Hyperthermia and targeting heat shock proteins: innovative approaches for neurodegenerative disorders and Long COVID
Summary & key facts
This paper reviews early evidence that raising body temperature in a controlled way — called whole-body hyperthermia — may affect brain problems seen in diseases like Alzheimer's, Parkinson's, Huntington's and in some cases of Long COVID. Heating the body to fever-like levels can boost special protective proteins (heat shock proteins), improve how cells' energy makers (mitochondria) work, and change brain inflammation. These effects could lower harmful protein clumping and protect nerve cells. But solid clinical trials are missing, and heating can cause both helpful and harmful immune reactions, so careful control and more research are needed before this approach can be used widely.
- Whole-body hyperthermia at fever-like temperatures can increase heat shock proteins such as HSP70 and HSP90, which are proteins that help other proteins fold correctly and avoid clumping.
- Raising body temperature in this way also seems to improve mitochondrial function, meaning the cell parts that make energy may work better after controlled heating.
- Heat shock proteins and improved mitochondrial function target problems that are common in neurodegenerative diseases, like misfolded proteins and damaged nerve cells, seen in Alzheimer's, Parkinson's, and Huntington's disease.
- Some early findings suggest whole-body hyperthermia might reduce neurological symptoms in people with Long COVID, possibly by lowering persistent brain inflammation and affecting serotonin balance, but this evidence is preliminary.
- Hyperthermia can trigger both pro-inflammatory and anti-inflammatory effects, so it needs precise doses and close patient monitoring to avoid harm, especially in vulnerable people.
- There are few robust clinical trials and few standardized methods now, so researchers say we need targeted trials, reliable biological markers, and personalized treatment plans before hyperthermia can be adopted clinically.
Abstract
Neurodegenerative diseases (NDs) and Long COVID represent critical and growing global health challenges, characterized by complex pathophysiological mechanisms including neuronal deterioration, protein misfolding, and persistent neuroinflammation.

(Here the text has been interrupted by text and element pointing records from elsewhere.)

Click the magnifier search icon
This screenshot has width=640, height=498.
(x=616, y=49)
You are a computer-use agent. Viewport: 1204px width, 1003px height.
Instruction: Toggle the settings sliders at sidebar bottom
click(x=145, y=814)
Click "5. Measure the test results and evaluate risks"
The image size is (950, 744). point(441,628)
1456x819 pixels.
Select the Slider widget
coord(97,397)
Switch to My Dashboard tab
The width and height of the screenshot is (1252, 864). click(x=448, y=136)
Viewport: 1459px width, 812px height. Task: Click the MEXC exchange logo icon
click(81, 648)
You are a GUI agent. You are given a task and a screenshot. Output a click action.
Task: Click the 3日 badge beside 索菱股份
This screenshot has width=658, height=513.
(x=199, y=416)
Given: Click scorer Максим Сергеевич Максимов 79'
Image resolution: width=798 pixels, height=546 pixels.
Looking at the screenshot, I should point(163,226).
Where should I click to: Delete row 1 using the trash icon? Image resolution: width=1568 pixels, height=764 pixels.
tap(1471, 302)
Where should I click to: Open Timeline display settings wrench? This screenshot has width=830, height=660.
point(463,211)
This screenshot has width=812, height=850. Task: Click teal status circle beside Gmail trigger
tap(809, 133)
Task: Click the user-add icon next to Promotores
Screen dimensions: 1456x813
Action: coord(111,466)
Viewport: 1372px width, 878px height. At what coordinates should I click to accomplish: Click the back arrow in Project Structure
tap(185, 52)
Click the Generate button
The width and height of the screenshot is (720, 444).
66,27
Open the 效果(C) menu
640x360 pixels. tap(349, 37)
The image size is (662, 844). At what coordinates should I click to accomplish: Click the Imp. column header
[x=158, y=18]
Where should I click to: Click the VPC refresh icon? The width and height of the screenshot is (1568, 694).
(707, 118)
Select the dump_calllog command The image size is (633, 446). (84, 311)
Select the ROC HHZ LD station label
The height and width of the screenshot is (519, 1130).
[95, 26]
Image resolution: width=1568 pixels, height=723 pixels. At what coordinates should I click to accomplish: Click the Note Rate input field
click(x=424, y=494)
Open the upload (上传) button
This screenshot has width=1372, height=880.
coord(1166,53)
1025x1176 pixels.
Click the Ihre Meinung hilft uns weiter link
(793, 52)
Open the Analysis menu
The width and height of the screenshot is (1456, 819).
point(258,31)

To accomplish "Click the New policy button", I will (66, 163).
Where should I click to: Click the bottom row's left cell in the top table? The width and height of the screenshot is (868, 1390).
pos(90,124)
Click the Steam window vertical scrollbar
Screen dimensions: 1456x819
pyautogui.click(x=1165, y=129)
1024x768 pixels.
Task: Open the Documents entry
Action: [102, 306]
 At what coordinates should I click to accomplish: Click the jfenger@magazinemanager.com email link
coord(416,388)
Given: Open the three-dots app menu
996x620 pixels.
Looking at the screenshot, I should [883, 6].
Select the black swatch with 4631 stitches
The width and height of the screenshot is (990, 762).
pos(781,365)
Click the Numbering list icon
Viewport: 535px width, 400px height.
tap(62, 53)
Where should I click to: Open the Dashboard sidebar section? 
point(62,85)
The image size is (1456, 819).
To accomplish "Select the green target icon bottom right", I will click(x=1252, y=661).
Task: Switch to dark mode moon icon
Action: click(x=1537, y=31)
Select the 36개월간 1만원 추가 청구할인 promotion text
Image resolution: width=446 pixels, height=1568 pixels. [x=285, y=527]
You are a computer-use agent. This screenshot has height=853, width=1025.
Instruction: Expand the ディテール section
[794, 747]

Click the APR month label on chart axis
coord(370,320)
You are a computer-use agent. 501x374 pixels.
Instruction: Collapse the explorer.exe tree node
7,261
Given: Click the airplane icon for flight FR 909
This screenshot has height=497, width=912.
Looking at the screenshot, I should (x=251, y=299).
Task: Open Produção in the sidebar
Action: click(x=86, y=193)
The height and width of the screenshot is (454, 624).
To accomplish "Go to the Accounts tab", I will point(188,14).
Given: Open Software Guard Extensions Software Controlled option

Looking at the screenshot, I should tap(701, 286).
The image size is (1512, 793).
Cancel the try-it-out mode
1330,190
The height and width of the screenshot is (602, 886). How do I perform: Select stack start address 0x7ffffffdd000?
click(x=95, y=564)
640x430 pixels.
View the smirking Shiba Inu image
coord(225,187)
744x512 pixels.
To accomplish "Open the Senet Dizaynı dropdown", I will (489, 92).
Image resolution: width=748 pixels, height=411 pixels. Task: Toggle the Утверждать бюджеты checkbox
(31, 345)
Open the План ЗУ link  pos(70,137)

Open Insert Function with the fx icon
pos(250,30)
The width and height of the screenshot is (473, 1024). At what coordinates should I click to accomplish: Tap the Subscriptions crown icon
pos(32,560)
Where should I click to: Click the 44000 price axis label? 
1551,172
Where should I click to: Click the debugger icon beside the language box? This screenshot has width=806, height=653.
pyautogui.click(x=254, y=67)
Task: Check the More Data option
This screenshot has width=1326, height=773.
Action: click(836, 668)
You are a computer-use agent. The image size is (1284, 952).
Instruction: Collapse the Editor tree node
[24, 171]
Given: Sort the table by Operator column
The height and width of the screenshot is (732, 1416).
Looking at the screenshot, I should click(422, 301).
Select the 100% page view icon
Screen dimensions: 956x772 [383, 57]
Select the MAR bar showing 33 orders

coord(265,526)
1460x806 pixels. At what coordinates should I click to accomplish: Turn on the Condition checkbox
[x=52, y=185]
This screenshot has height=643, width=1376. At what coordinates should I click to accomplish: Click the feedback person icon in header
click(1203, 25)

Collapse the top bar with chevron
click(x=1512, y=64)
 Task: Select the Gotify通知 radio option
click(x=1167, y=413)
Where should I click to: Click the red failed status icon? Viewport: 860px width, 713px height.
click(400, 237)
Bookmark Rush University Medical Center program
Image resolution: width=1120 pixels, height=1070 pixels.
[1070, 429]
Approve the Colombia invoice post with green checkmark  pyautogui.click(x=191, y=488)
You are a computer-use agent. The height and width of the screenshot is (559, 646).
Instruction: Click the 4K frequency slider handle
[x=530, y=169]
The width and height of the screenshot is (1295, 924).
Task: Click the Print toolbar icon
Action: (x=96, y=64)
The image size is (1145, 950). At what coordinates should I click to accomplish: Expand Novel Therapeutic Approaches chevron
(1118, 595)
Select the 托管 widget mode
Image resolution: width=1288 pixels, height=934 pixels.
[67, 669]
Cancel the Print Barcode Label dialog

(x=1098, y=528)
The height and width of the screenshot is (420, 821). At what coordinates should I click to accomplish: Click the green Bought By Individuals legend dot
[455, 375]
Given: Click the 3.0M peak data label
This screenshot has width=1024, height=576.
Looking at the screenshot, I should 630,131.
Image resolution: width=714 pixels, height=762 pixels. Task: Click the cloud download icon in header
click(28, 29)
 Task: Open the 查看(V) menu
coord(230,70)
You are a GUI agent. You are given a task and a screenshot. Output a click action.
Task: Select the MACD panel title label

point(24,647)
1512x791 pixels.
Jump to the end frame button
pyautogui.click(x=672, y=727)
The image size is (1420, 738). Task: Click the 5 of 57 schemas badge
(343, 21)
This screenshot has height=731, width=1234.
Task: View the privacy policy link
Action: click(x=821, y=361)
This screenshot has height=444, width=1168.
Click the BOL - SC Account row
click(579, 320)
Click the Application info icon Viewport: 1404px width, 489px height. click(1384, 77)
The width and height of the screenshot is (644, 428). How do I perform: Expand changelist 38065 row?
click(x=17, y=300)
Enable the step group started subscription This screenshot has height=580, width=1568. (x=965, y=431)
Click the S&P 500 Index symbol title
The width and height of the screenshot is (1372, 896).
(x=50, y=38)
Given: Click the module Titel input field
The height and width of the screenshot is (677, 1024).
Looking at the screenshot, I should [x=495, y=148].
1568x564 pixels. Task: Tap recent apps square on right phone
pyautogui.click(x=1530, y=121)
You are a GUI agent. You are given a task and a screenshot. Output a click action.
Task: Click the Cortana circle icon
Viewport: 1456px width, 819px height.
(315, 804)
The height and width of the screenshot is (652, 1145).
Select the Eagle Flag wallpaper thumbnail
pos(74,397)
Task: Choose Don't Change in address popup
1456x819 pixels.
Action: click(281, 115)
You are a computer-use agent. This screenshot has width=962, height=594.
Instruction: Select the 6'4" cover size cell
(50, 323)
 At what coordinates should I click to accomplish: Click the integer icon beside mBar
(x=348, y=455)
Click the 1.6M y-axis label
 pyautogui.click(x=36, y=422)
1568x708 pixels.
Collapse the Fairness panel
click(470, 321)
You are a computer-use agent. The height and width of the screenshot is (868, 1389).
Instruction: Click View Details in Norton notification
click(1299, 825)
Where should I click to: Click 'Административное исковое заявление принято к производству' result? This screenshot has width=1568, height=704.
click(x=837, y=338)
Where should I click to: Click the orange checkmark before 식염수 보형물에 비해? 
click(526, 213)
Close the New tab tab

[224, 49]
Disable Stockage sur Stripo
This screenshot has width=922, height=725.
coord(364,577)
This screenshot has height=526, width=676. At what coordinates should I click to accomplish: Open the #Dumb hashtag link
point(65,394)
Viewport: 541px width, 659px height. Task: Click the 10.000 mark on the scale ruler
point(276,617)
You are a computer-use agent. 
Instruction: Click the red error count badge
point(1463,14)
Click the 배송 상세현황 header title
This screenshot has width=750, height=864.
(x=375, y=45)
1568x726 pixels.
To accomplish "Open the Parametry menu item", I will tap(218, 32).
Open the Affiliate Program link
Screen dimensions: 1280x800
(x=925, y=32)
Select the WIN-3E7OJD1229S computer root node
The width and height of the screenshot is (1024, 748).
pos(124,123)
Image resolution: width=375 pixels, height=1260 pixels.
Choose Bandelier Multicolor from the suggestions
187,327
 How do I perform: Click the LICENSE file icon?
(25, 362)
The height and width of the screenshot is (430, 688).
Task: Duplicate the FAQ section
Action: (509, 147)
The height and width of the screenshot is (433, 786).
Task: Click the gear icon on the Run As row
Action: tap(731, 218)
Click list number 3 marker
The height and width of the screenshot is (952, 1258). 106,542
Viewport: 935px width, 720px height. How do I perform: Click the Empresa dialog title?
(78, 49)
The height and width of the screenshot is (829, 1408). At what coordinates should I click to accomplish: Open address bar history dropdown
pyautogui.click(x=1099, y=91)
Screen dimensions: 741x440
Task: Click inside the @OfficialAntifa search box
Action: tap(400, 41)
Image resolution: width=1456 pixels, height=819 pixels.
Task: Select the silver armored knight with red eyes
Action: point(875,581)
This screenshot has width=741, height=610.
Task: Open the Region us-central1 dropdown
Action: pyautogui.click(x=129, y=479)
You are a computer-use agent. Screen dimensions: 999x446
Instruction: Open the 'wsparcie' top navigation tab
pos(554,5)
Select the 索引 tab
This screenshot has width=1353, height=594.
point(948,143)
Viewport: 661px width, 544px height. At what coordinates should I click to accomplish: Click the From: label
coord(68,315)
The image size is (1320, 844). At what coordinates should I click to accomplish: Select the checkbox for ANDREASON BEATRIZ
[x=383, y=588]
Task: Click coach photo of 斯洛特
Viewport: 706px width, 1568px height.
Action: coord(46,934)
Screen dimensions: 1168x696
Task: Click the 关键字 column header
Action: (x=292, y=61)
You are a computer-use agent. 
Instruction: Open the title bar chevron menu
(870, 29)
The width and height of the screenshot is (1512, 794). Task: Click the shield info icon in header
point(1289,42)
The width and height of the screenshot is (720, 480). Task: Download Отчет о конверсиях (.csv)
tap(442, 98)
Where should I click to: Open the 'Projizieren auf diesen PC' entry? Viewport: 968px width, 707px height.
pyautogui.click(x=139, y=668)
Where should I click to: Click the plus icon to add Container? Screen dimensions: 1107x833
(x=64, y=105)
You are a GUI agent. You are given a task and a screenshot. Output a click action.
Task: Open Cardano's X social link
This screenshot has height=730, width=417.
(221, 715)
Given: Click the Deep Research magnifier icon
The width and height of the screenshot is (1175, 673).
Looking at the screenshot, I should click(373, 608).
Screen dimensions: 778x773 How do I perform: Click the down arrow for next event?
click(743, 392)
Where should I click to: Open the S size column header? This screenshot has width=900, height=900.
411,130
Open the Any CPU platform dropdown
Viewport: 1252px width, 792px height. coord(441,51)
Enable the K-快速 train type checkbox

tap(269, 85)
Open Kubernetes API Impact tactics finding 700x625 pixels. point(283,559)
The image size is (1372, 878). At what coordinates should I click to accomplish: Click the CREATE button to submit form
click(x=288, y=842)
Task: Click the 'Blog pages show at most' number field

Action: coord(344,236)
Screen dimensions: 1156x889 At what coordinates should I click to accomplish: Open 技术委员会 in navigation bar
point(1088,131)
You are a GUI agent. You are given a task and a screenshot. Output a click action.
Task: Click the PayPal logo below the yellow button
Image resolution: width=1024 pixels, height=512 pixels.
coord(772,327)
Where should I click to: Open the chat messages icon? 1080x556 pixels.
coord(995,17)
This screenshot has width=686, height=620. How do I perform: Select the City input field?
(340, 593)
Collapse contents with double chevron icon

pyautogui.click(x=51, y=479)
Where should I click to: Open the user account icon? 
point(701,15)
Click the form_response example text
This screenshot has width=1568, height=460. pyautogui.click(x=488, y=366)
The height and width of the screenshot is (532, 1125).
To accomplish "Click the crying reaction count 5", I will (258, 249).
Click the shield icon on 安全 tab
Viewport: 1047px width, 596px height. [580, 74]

The emergence of innovative therapeutic approaches, such as whole-body hyperthermia (WBH), offers promising potential to modulate underlying pathophysiological mechanisms in NDs and related conditions like Long COVID. WBH, particularly in fever-range, enhances mitochondrial function, induces heat shock proteins (HSPs), and modulates neuroinflammation-benefits that pharmacological treatments often struggle to replicate. HSPs such as HSP70 and HSP90 play pivotal roles in protein folding, aggregation prevention, and cellular protection, directly targeting pathological processes seen in NDs like Alzheimer's, Parkinson's, and Huntington's disease. Preliminary findings also suggest WBH's potential to alleviate neurological symptoms in Long COVID, where persistent neuroinflammation and serotonin dysregulation are prominent. Despite the absence of robust clinical trials, the therapeutic implications of WBH extend to immune modulation and the restoration of disrupted physiological pathways. However, the dual nature of hyperthermia's effects-balancing pro-inflammatory and anti-inflammatory responses-emphasizes the need for dose-controlled applications and stringent patient monitoring to minimize risks in vulnerable populations. While WBH shows potential interest, significant challenges remain. These include individual variability in response, limited accessibility to advanced hyperthermia technologies, and the need for standardized clinical protocols. Future research must focus on targeted clinical trials, biomarker identification, and personalized treatment strategies to optimize WBH's efficacy in NDs and Long COVID. The integration of WBH into therapeutic paradigms could mark a transformative step in addressing these complex conditions.